Peter Wyngarde, whose origins, real name and date of birth are subject to much debate, is believed to have been born in 1927 (or there abouts). He became an extremely experienced stage actor on the West End before breaking into television in the early days of the 1950s. By the 1960s, his star was on the rise. He made a compelling dashing hero in a 1964 adaptation of Noel Coward’s Present Laughter, which still exists in the archives. But it was for Lew Grade’s ITC that he truly made his mark. He appeared in many landmark series of the 1960s, including the most iconic of the lot – the Prisoner – playing one of the ever-changing nemeses to Patrick McGoohan’s hero in the episode Checkmate. He was in two episodes of The Avengers, including one in which he was head of a kinky “Hellfire Club”, as well as two episodes of The Saint with Roger Moore.
His performances in the ITC shows led to his casting as Jason King in Department S in the late 1960s. Originally intended to be a supporting character played by an older actor, leaving the dashing leading man stuff to the younger Joel Fabiani, the concept of King was a fusty academic. Wyngarde wasn’t having a bit of it, and he turned Jason King into an outrageous dandy, designing the incredible suits and revealing outfits himself. He claims the bouffant was all his own work (that’s debatable) – but the handlebar moustache certainly was, and it stayed on Wyngarde’s upper lip for much of the rest of his life and career.

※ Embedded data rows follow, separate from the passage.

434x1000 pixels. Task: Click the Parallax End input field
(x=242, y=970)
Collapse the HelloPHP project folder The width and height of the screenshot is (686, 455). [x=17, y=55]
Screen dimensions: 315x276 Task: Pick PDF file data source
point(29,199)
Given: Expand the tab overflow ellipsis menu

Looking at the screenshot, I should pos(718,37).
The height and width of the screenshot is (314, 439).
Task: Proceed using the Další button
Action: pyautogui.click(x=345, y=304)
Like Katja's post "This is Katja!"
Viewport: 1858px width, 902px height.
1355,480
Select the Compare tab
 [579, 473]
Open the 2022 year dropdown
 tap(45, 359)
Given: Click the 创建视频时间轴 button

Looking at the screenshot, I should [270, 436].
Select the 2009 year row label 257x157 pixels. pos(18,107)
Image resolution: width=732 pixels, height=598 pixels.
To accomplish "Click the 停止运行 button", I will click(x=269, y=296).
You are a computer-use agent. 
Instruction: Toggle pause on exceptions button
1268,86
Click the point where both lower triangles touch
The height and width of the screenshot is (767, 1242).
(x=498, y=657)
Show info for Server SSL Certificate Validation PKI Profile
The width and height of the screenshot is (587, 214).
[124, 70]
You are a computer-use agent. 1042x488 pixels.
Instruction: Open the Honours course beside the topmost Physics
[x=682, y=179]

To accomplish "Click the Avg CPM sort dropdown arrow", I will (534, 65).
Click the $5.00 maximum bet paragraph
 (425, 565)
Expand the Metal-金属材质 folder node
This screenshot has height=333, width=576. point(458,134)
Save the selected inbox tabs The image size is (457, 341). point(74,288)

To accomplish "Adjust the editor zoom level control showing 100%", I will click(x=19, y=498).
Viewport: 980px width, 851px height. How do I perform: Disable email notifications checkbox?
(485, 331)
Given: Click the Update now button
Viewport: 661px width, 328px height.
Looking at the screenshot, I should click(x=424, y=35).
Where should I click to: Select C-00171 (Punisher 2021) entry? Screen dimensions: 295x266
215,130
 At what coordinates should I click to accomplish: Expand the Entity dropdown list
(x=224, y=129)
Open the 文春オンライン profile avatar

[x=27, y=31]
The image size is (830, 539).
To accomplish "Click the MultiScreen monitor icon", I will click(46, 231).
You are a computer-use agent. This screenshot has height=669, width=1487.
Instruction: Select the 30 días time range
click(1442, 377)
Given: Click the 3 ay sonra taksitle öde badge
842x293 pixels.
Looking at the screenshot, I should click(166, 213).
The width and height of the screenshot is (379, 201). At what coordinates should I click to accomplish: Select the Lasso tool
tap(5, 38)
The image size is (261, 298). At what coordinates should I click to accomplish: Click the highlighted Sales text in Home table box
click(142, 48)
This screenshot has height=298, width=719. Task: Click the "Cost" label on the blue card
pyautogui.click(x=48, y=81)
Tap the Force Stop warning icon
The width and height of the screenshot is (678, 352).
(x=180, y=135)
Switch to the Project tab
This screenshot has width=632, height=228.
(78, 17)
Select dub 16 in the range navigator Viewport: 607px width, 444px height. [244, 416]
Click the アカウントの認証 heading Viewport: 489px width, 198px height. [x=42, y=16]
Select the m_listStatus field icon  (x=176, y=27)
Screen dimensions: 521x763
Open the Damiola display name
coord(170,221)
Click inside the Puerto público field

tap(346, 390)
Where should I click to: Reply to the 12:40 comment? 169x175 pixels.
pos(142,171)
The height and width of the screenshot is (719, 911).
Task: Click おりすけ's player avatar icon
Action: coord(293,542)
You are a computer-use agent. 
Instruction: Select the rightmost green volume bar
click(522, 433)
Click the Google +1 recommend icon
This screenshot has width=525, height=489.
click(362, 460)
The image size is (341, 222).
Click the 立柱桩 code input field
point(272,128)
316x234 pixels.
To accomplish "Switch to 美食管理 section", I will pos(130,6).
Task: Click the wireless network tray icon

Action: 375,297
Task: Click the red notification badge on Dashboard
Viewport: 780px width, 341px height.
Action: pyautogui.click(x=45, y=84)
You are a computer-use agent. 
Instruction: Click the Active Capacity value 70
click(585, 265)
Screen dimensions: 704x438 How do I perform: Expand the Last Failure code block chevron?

Department S was a hit with viewers, but lasted only one season. The character of Jason King – the best element of the show (which had episodes of variable quality) was retained for his own series – and Jason King ran for two seasons. Shot on cheaper film, and using extensive stock footage in place of actual international locations that the budget wouldn’t stretch to, Jason King is undeniably silly – but Wyngarde makes the most of his moment in the sun, and is never boring. It attracted guest actors of considerable quality.
After his heyday of the 1960s and early 1970s, Wyngarde’s career took a downturn owing to revelations about his private life and subsequent scandal. Nevertheless, you can’t keep a good man down, and he clocked up several more major cult classics.
He played Ming the Merciless’s right-hand man Klytus in Flash Gordon, appearing behind a golden mask, where he is eventually bumped off by Timothy Dalton. He was natural casting for Planet of Fire, by far the campest (against stiff competition) Doctor Who story ever made: the 1984 adventure was shot on Lanzarote and featured companions in a speedo and bikini. His final TV appearance came a decade later at the end of the magnificent run of Sherlock Holmes – the only screen adaptation of the greatest detective’s stories that matters – where he got on like a house on fire with star Jeremy Brett.
Peter Wyngarde – known affectionately as Petunia Winegum in the profession – often wore shoes with large heels to increase his stature on screen. There are rumours he was captured and tortured in a Japanese prisoner-of-war camp during WWII. The air of mystique that surrounded him throughout his life was something he took delight in. He had a lot of time for fans, and regularly attended conventions to sign autographs, right up to the end of his life.
And if you’ve never heard his musical album – When Sex Leers its Inquisitive Head – you really should. A near-masterpiece, but it has to be heard to be believed… Let’s get it to Number One in the iTunes charts…
The world is a little more dull today. 2018 is the year we lost Peter Wyngarde, one of the great flamboyant actors of the Twentieth Century. He was a damned fine actor, too.